Recognizing that "DC" *THEN* is very nearly "DC" *NOW* and subtracting
"DC" *THEN* from the undelayed (or only slightly delayed) signal allows
us to exploit the slow nature of the DC (and environs) to be removed
without incurring much delay. We're always playing catchup, but we're
never too far wrong. Servo designers take note: *Avins's Method* (ahem!)
trades away a little bit of accuracy and gets a lot of promptness in
return. Since the offset needs be updated only at a rate suitable for
sampling those low frequencies, not much effort needs to be spent to
calculate it. CAZ anyone?

Jerry
--
Engineering is the art of making what you want from things you can get.
ýýýýýýýýýýýýýýýýýýýýýýýýýýýýýýýýýýýýýýýýýýýýýýýýýýýýýýýýýýýýýýýýýýýýýýý
From: robert bristow-johnson on
in article d9uc20$3s8$1(a)nnews.pacific.net.hk, Steve Underwood at
steveu(a)dis.org wrote on 06/29/2005 10:43:

> Rick Lyons wrote:
>
>> On Sun, 26 Jun 2005 09:55:58 -0400, Jerry Avins <jya(a)ieee.org> wrote:
>>
>>> Why is direct superior to going around the other side of the barn? If
>>> the final result is the same, the simplest approach is usually to be
>>> preferred. Are there hidden assumptions we don't share?
>>>
>> This thread interests me because I don't know any
>> simple way to remove the DC portion of a signal in real
>> time. It seems to me that any digital IIR filter
>> method would induce some sort of unpleasant phase
>> nonlinearity.

it's costly, but simple, but a long phase linear FIR filter to get the "DC"
to subtract from the appropriately delayed signal has no phase
non-linearity.

>> It sounds like the "subtract the output of a
>> super-narrow (linear phase) lowpass filter from the
>> original signal" method should work.

and it's a HPF unless you put something non-linear, like a median filter, on
that "DC" output of a LPF before subtracting. (i wonder how that might
sound?)

> How is "phase linear" of relevance in a signal so narrowly focussed
> around DC? I find DC rather hard to phase shift.

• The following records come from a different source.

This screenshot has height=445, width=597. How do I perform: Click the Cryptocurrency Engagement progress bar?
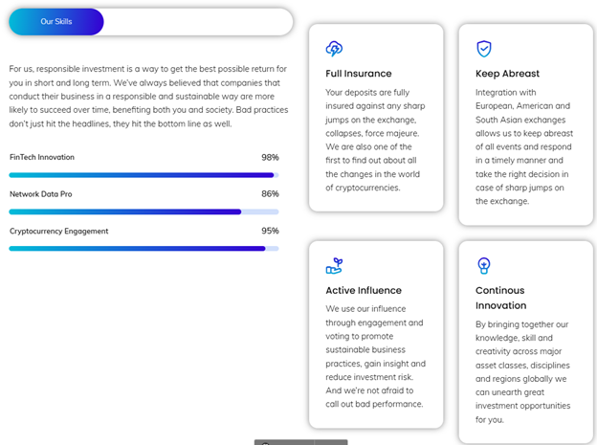144,248
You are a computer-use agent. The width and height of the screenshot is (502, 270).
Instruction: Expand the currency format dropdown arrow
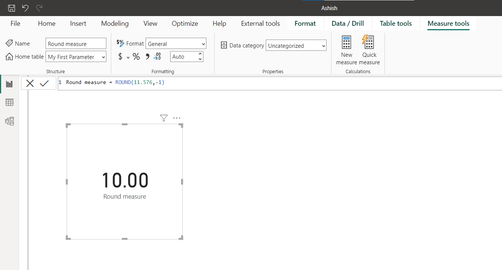point(127,57)
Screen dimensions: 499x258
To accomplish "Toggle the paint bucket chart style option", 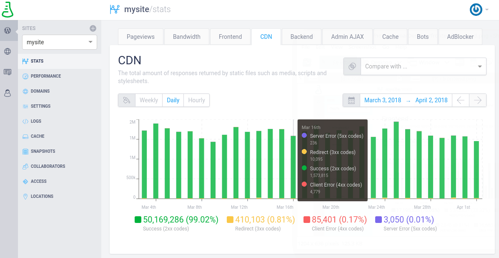I will 126,100.
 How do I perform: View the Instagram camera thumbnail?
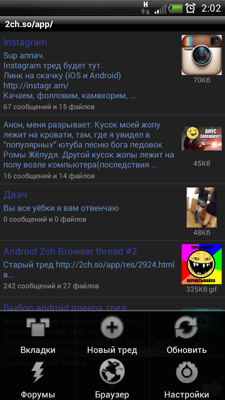point(202,55)
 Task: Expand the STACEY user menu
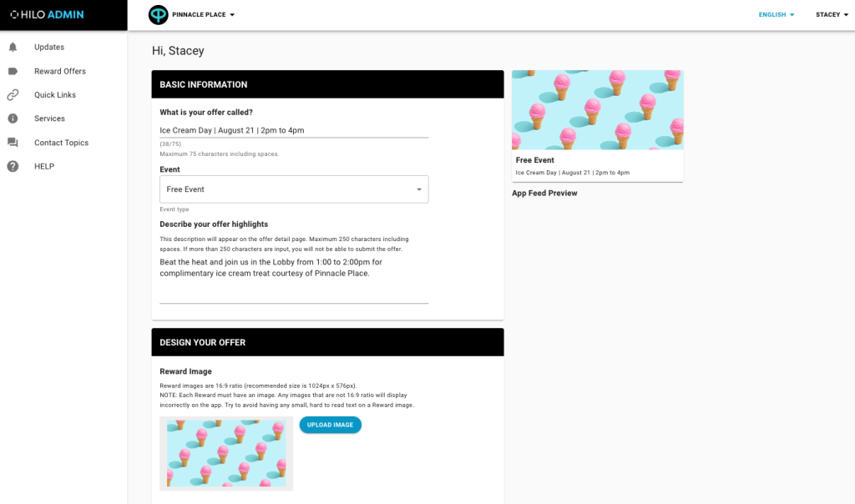pos(832,15)
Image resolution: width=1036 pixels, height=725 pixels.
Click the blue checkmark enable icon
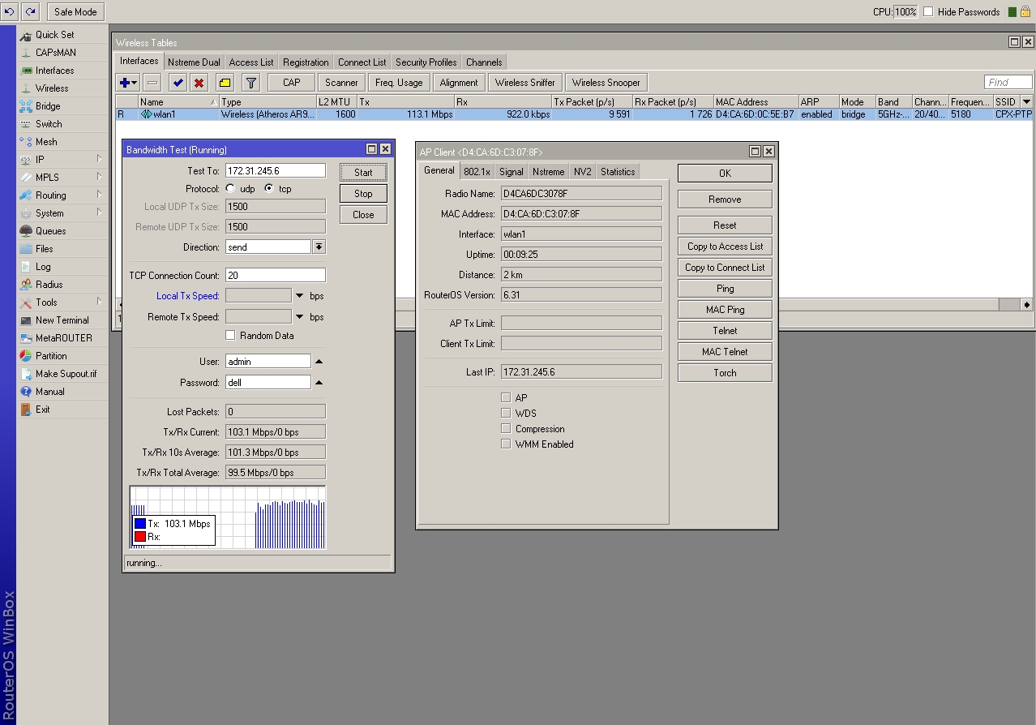click(x=178, y=83)
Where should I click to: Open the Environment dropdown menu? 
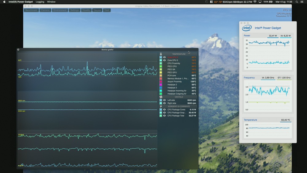point(60,10)
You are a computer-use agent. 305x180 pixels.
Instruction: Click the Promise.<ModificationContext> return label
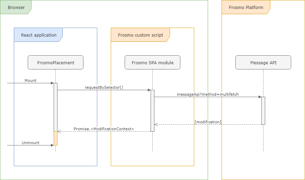104,129
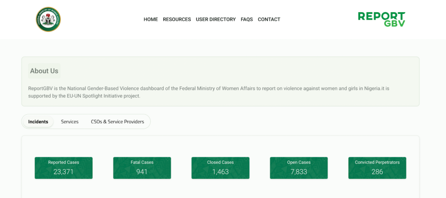Image resolution: width=446 pixels, height=198 pixels.
Task: Click the 286 convicted perpetrators count
Action: click(377, 172)
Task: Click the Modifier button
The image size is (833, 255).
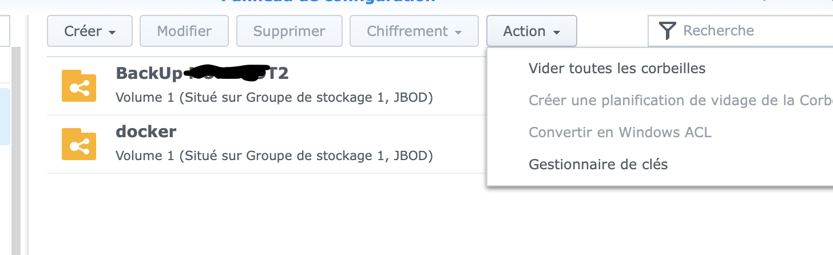Action: coord(184,31)
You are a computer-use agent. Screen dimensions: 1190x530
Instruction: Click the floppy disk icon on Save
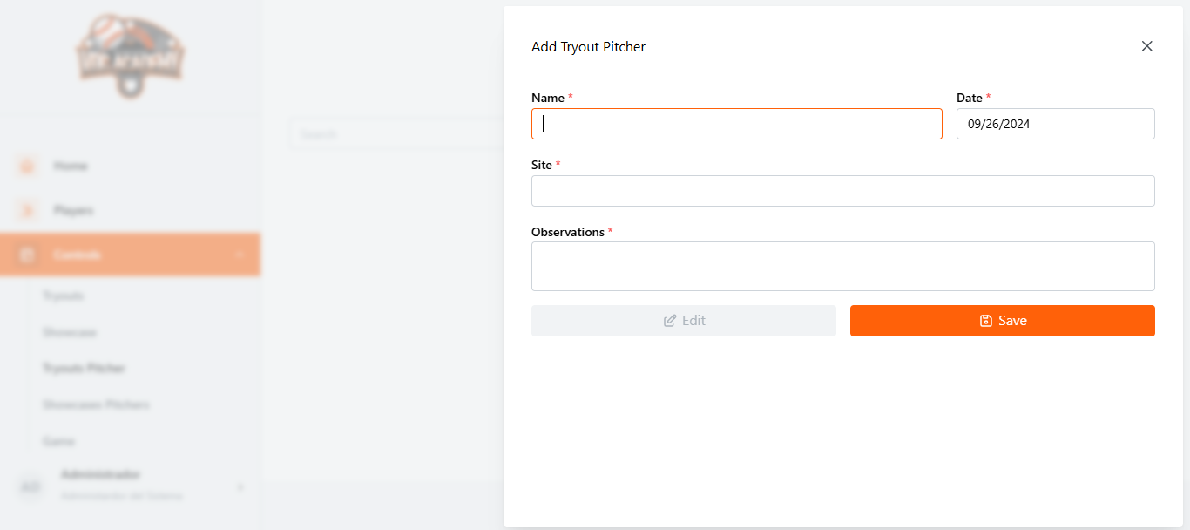point(985,321)
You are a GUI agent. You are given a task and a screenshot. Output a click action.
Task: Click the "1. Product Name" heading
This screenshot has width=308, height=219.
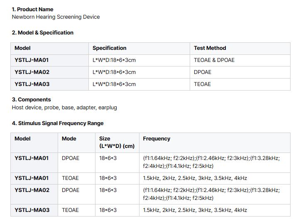coord(32,9)
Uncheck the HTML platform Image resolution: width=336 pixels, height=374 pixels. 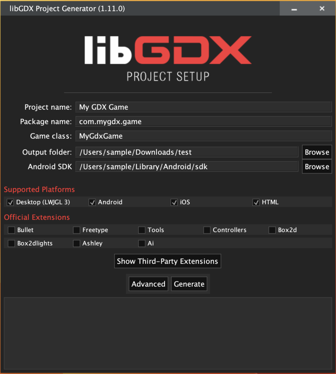tap(256, 202)
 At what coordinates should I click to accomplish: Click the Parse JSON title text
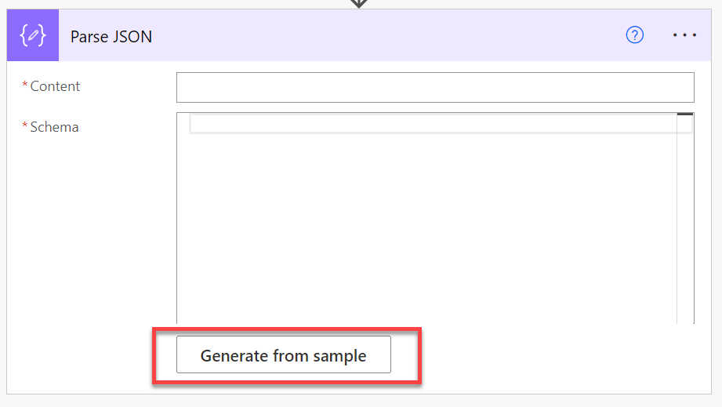pyautogui.click(x=111, y=37)
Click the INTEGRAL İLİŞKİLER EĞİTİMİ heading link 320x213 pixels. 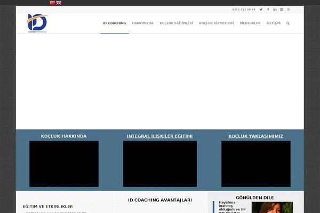pyautogui.click(x=159, y=136)
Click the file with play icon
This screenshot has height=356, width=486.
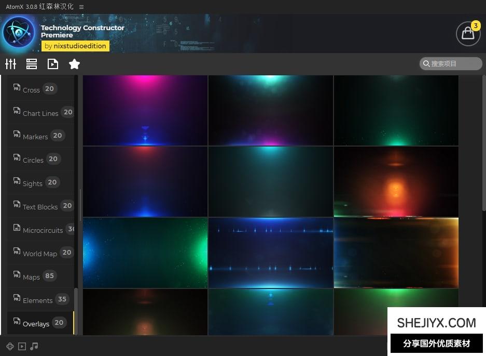53,64
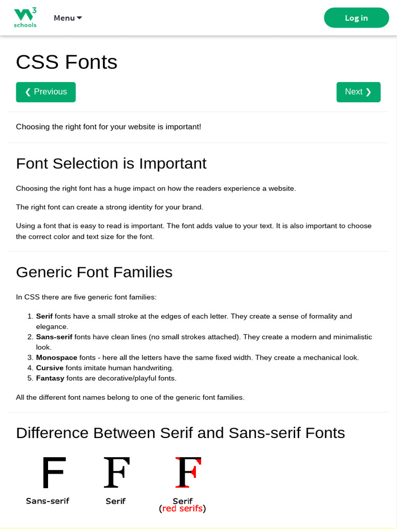Viewport: 397px width, 529px height.
Task: Click the W3Schools logo
Action: (25, 18)
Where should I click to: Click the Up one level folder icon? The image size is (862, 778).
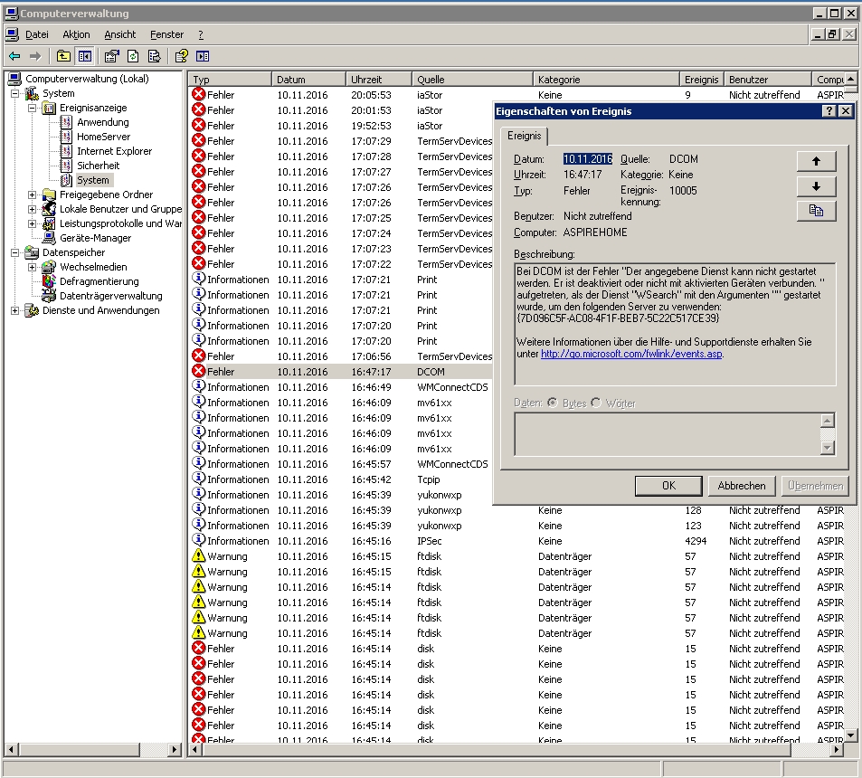click(x=64, y=56)
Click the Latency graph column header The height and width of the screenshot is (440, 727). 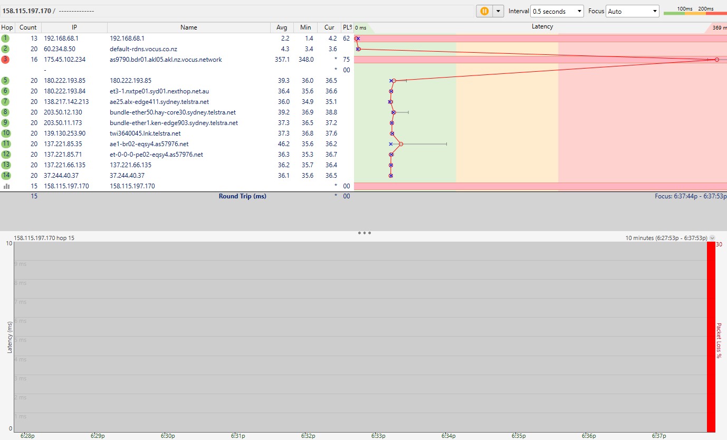pos(542,27)
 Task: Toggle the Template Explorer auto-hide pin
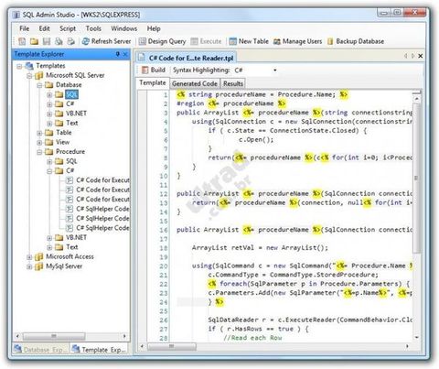118,54
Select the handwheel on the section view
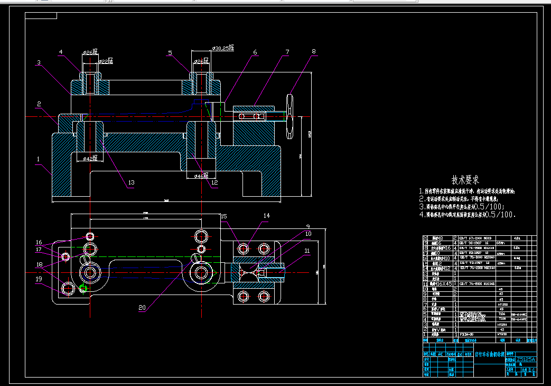This screenshot has height=386, width=551. 290,116
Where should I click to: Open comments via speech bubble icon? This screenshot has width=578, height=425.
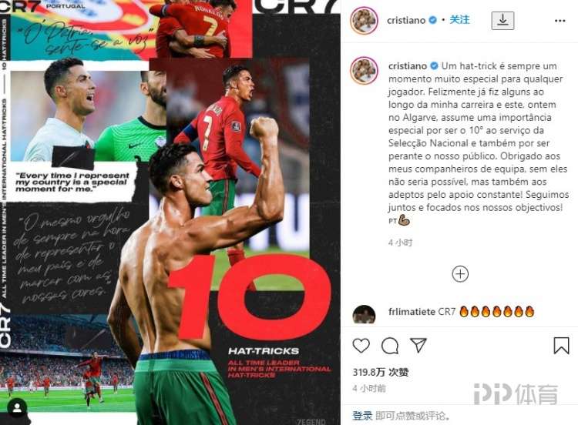tap(390, 346)
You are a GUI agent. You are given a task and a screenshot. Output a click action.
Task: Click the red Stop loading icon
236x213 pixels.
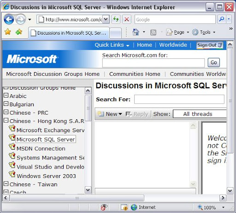[x=127, y=19]
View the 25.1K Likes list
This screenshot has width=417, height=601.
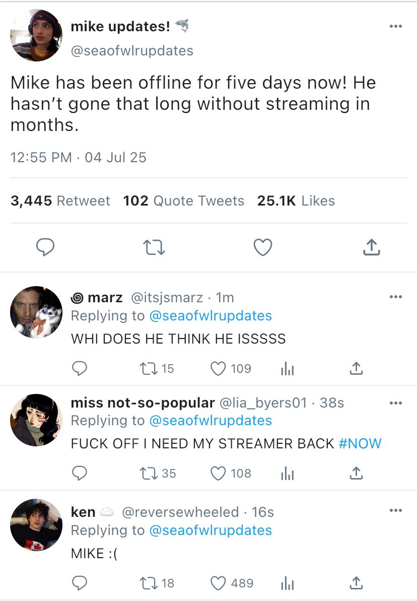[296, 201]
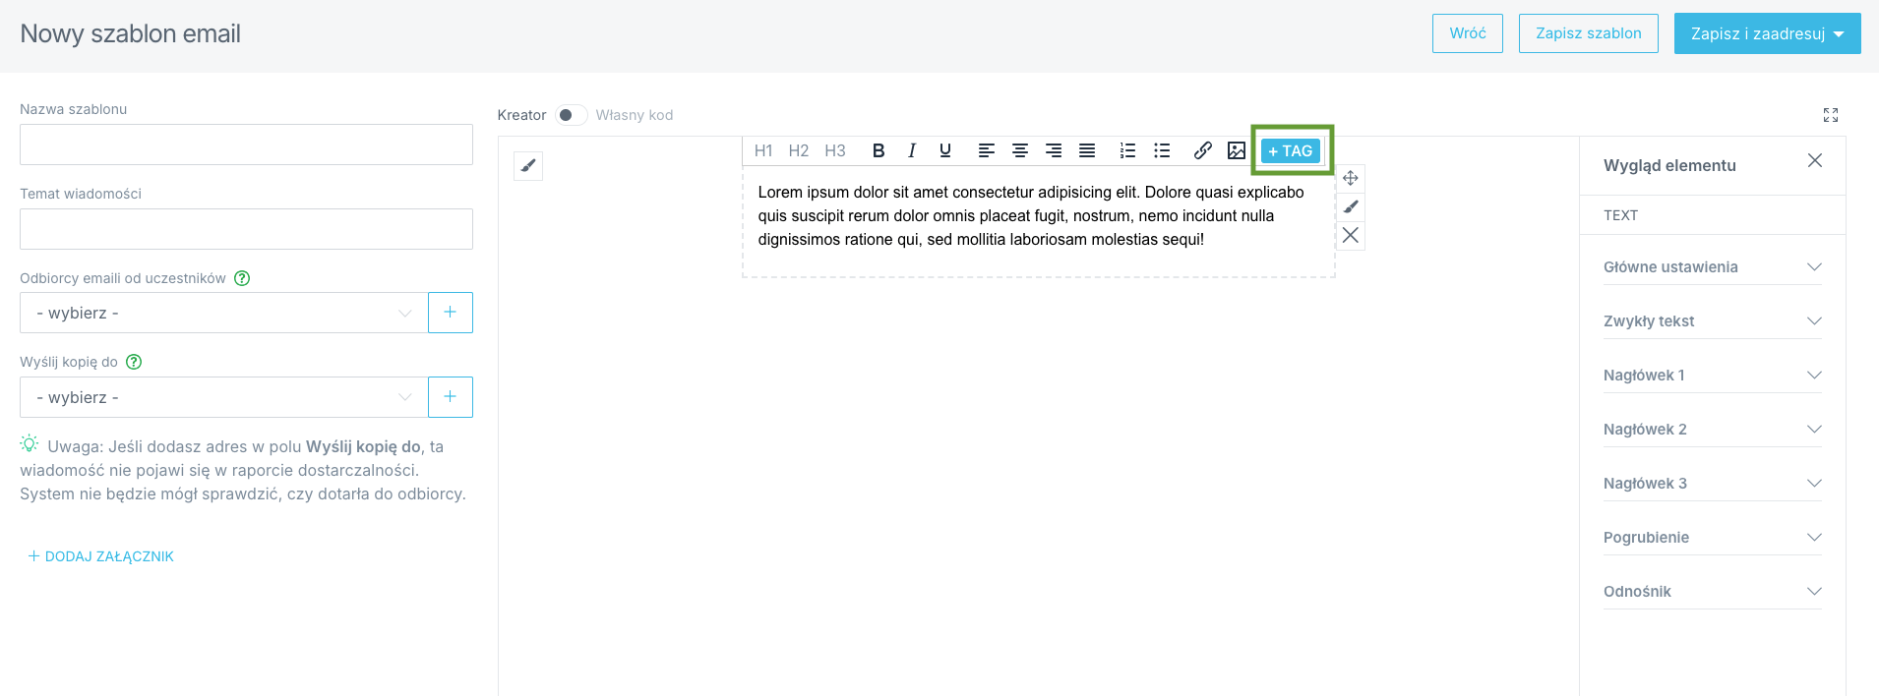The width and height of the screenshot is (1879, 696).
Task: Click the Zapisz szablon button
Action: pyautogui.click(x=1588, y=33)
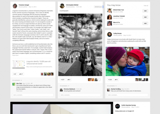Add Wen-Ai Yu to circles
Image resolution: width=160 pixels, height=114 pixels.
(145, 23)
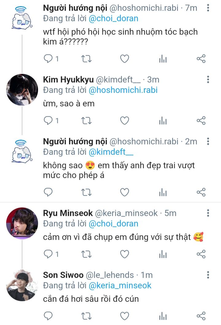Open more options menu on Ryu Minseok's tweet

coord(208,213)
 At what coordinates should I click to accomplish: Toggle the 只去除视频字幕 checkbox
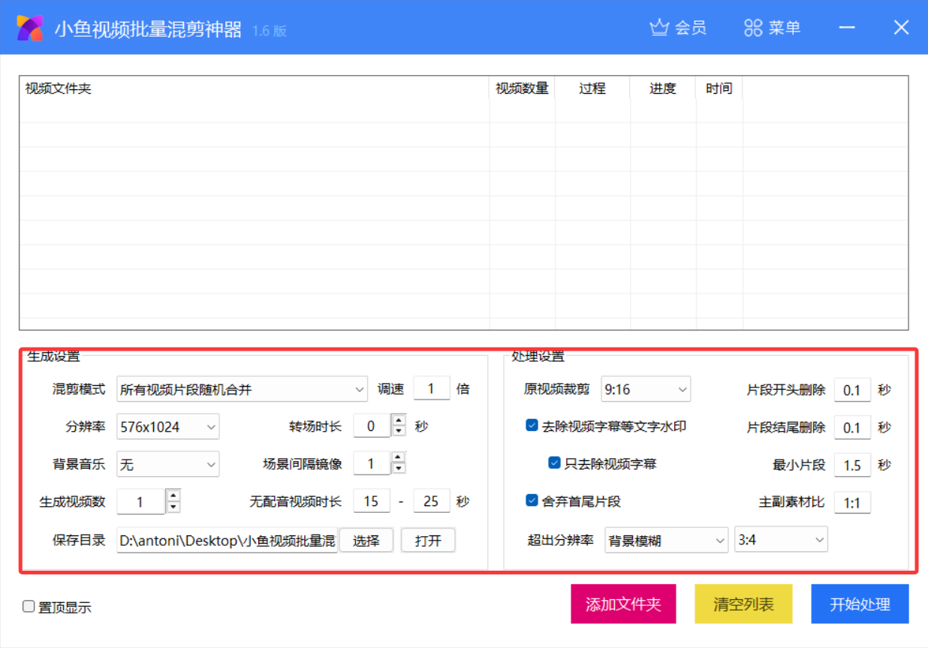pyautogui.click(x=554, y=463)
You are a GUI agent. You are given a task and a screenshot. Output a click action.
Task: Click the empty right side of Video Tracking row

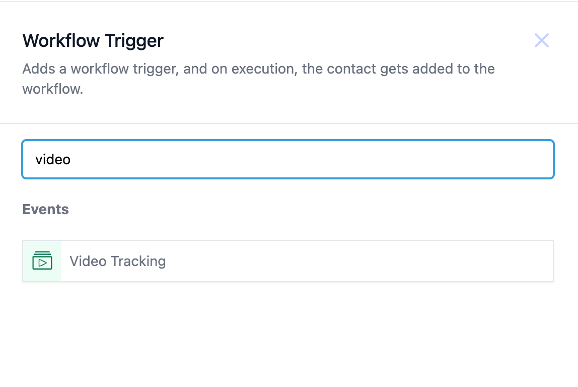point(403,261)
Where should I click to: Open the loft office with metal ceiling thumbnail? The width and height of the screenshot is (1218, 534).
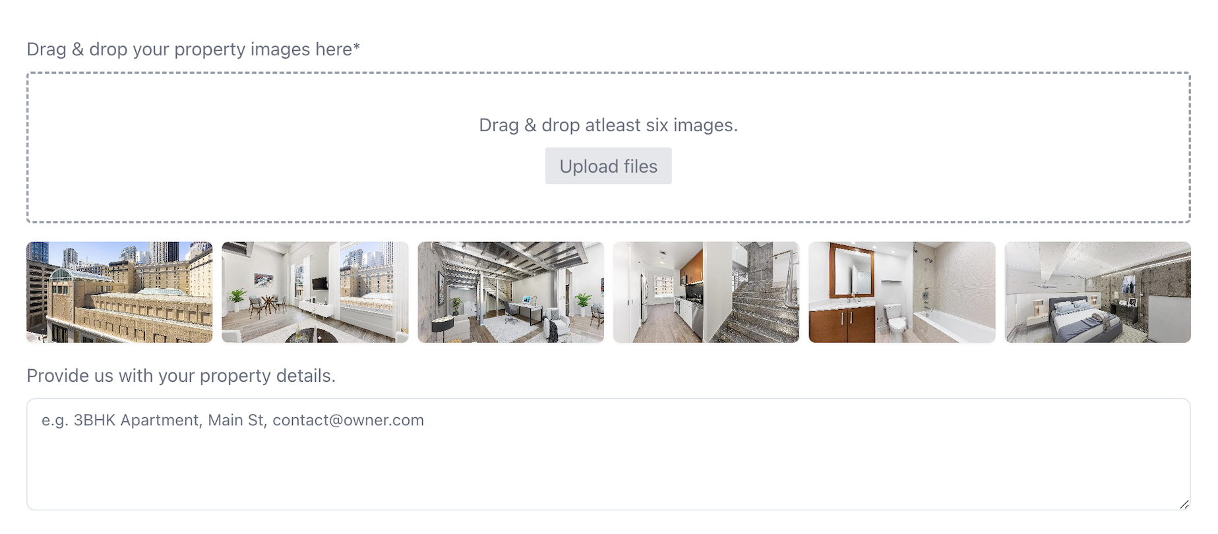point(510,292)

there's the transition band. it's funny, on one hand there are people
saying we can't hear phase at all (see other thread about it) and those who
say that the phase non-linearity of a DC blocking HPF (hell, we can put the
cutoff at 0.1 Hz, the filter will be pretty flattened out by 20 Hz). both
extremes are extreme.


--

r b-j rbj(a)audioimagination.com

"Imagination is more important than knowledge."